==== Dataset records ====
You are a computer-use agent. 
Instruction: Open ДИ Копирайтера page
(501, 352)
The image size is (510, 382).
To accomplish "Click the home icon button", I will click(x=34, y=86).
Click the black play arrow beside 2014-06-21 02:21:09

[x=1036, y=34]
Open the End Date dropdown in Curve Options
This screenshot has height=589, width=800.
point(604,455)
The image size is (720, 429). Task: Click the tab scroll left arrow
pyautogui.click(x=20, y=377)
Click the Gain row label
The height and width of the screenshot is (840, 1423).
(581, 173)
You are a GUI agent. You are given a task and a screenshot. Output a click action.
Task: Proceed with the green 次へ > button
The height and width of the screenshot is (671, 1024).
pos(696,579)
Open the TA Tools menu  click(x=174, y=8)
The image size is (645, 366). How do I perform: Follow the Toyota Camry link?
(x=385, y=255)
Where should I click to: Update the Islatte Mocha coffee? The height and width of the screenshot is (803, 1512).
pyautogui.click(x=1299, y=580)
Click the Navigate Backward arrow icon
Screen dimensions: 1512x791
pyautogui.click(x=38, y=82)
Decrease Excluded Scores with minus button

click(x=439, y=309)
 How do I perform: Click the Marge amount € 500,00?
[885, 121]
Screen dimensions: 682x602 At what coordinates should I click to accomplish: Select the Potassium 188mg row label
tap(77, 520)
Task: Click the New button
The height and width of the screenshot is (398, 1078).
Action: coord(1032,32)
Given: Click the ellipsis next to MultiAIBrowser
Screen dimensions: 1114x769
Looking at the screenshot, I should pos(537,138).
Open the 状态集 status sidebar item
====
▶ _Task statement_:
Among the entries, copy every line containing the word "icon".

▶ _Answer section_:
To accomplish "Click the home icon button", I will click(x=34, y=86).
Click the Navigate Backward arrow icon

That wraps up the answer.